Spots Global Cancer Trial Database for Cabozantinib In Advanced Radioactive-Iodine Refractory Differentiated Thyroid Cancer.

The following info and data is provided "as is" to help patients around the globe.
We do not endorse or review these studies in any way.

Trial Identification

Brief Title: Cabozantinib In Advanced Radioactive-Iodine Refractory Differentiated Thyroid Cancer.

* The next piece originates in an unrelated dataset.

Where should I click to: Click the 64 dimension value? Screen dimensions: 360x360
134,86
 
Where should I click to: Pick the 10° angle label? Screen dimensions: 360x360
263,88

Official Title: Biomarker Phase II Study Of Cabozantinib In Advanced Radioactive-Iodine Refractory Differentiated Thyroid Cancer.

Study ID: NCT05660954

Conditions

Differentiated Thyroid Cancer

Interventions

Cabozantinib

Study Description

Brief Summary: CABOTHYROID is a prospective, exploratory, biomarker-focused, phase II, single-arm, non-randomized, non-blinded, investigator-initiated study of cabozantinib in patients with previously treated advanced radioactive-iodine refractory

Detailed Description: The trial will enroll competitively up to 41 subjects; male and female, ≥ 18 years, with ECOG PS 0-1 patients with advanced radioactive-iodine refractory differentiated thyroid cancer (DTC) who progressed to previous Tyrosine kinase inhibitors (TKIs), including but not limited to lenvatinib or sunitinib. Patients will have not received previously cabozantinib, selective small-molecule BRAF kinase inhibitors, immune checkpoint inhibitor therapy, or systemic chemotherapy regimens. The design includes a screening phase in which patient eligibility is addressed, a treatment phase, and a follow-up phase. Study treatment will begin as soon as possible after signing the informed consent and inclusion will be completed. All patients will receive cabozantinib at a fixed dose of 60 mg once a day (QD). Patients will continue study treatment until PD (either clinical or radiological), or until unacceptable toxicity, the need for another systemic anticancer treatment, or other reasons for treatment discontinuation. All patients will undergo periodic tumor assessments by CT or MRI scan every 12 weeks ± 14 days (3 months), and blood monitoring of tumor markers (i.e. thyroglobulin if applicable) every 12 weeks ± 3 days (2 months) from the start of study treatment until progression or patient withdrawal. Further CT/MRI scans could be performed upon suspicion of disease progression according to standard clinical practice and physician criteria. Safety will be assessed at every visit through continuous monitoring of signs and symptoms and periodic laboratory analysis. The study includes the collection of two blood samples (baseline and after PD; 40 mL at each timepoint) for the determination of cf CHIP-seq (Chromatin immunoprecipitation-sequencing) and patient reported outcomes.